[WORK TO COMPLETE]:
Here are some records; return them all exactly.
#####
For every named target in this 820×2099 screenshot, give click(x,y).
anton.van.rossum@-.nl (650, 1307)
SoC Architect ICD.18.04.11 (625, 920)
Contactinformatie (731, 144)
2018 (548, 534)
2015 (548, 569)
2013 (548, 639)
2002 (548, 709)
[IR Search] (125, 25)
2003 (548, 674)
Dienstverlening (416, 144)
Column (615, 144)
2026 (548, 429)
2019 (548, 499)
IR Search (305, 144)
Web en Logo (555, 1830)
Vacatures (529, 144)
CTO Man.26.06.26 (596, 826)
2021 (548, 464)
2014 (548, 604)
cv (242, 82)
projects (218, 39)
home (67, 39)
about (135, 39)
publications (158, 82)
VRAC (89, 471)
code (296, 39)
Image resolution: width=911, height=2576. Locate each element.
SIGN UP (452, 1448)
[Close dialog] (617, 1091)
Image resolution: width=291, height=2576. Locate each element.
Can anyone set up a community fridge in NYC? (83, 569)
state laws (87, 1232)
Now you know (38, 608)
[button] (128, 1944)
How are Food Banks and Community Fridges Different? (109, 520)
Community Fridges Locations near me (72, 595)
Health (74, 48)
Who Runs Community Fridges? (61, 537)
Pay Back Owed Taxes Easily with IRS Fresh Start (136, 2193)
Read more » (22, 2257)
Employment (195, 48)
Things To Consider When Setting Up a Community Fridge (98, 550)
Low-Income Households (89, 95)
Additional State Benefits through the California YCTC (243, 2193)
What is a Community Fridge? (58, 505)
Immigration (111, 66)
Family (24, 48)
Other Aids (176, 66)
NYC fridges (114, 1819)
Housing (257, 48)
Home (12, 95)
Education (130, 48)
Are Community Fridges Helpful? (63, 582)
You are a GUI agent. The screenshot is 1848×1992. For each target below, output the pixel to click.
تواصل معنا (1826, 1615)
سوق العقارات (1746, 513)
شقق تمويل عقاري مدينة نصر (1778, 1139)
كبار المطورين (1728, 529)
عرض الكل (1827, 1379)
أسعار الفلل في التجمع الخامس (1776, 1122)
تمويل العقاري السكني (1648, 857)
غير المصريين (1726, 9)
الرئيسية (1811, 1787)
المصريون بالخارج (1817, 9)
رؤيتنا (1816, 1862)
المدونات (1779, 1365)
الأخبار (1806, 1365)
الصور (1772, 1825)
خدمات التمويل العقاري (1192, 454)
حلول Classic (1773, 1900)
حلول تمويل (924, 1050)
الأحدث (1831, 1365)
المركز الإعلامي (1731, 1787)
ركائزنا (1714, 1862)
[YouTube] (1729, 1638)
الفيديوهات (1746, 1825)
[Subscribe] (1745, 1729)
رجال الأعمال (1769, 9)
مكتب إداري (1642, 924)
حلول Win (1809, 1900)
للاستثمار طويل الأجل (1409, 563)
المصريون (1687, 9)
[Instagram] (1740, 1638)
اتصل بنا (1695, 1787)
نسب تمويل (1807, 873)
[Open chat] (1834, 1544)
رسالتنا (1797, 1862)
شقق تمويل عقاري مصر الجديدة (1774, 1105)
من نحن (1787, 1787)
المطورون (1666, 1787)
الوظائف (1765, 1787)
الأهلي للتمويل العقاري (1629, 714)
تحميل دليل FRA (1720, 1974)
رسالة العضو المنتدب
#####
[ANSWER TO THIS PROBLEM]:
For every named target in this 820×2099 screenshot, give click(x,y).
anton.van.rossum@-.nl (650, 1307)
SoC Architect ICD.18.04.11 (625, 920)
Contactinformatie (731, 144)
2018 (548, 534)
2015 (548, 569)
2013 (548, 639)
2002 (548, 709)
[IR Search] (125, 25)
2003 (548, 674)
Dienstverlening (416, 144)
Column (615, 144)
2026 (548, 429)
2019 (548, 499)
IR Search (305, 144)
Web en Logo (555, 1830)
Vacatures (529, 144)
CTO Man.26.06.26 (596, 826)
2021 (548, 464)
2014 (548, 604)
cv (242, 82)
projects (218, 39)
home (67, 39)
about (135, 39)
publications (158, 82)
VRAC (89, 471)
code (296, 39)
Image resolution: width=911, height=2576. Locate each element.
SIGN UP (452, 1448)
[Close dialog] (617, 1091)
Image resolution: width=291, height=2576. Locate each element.
Can anyone set up a community fridge in NYC? (83, 569)
state laws (87, 1232)
Now you know (38, 608)
[button] (128, 1944)
How are Food Banks and Community Fridges Different? (109, 520)
Community Fridges Locations near me (72, 595)
Health (74, 48)
Who Runs Community Fridges? (61, 537)
Pay Back Owed Taxes Easily with IRS Fresh Start (136, 2193)
Read more » (22, 2257)
Employment (195, 48)
Things To Consider When Setting Up a Community Fridge (98, 550)
Low-Income Households (89, 95)
Additional State Benefits through the California YCTC (243, 2193)
What is a Community Fridge? (58, 505)
Immigration (111, 66)
Family (24, 48)
Other Aids (176, 66)
NYC fridges (114, 1819)
Housing (257, 48)
Home (12, 95)
Education (130, 48)
Are Community Fridges Helpful? (63, 582)
You are a GUI agent. The screenshot is 1848×1992. For each target below, output the pixel to click.
تواصل معنا (1826, 1615)
سوق العقارات (1746, 513)
شقق تمويل عقاري مدينة نصر (1778, 1139)
كبار المطورين (1728, 529)
عرض الكل (1827, 1379)
أسعار الفلل في التجمع الخامس (1776, 1122)
تمويل العقاري السكني (1648, 857)
غير المصريين (1726, 9)
الرئيسية (1811, 1787)
المصريون بالخارج (1817, 9)
رؤيتنا (1816, 1862)
المدونات (1779, 1365)
الأخبار (1806, 1365)
الصور (1772, 1825)
خدمات التمويل العقاري (1192, 454)
حلول Classic (1773, 1900)
حلول تمويل (924, 1050)
الأحدث (1831, 1365)
المركز الإعلامي (1731, 1787)
ركائزنا (1714, 1862)
[YouTube] (1729, 1638)
الفيديوهات (1746, 1825)
[Subscribe] (1745, 1729)
رجال الأعمال (1769, 9)
مكتب إداري (1642, 924)
حلول Win (1809, 1900)
للاستثمار طويل الأجل (1409, 563)
المصريون (1687, 9)
[Instagram] (1740, 1638)
اتصل بنا (1695, 1787)
نسب تمويل (1807, 873)
[Open chat] (1834, 1544)
رسالتنا (1797, 1862)
شقق تمويل عقاري مصر الجديدة (1774, 1105)
من نحن (1787, 1787)
المطورون (1666, 1787)
الوظائف (1765, 1787)
الأهلي للتمويل العقاري (1629, 714)
تحميل دليل FRA (1720, 1974)
رسالة العضو المنتدب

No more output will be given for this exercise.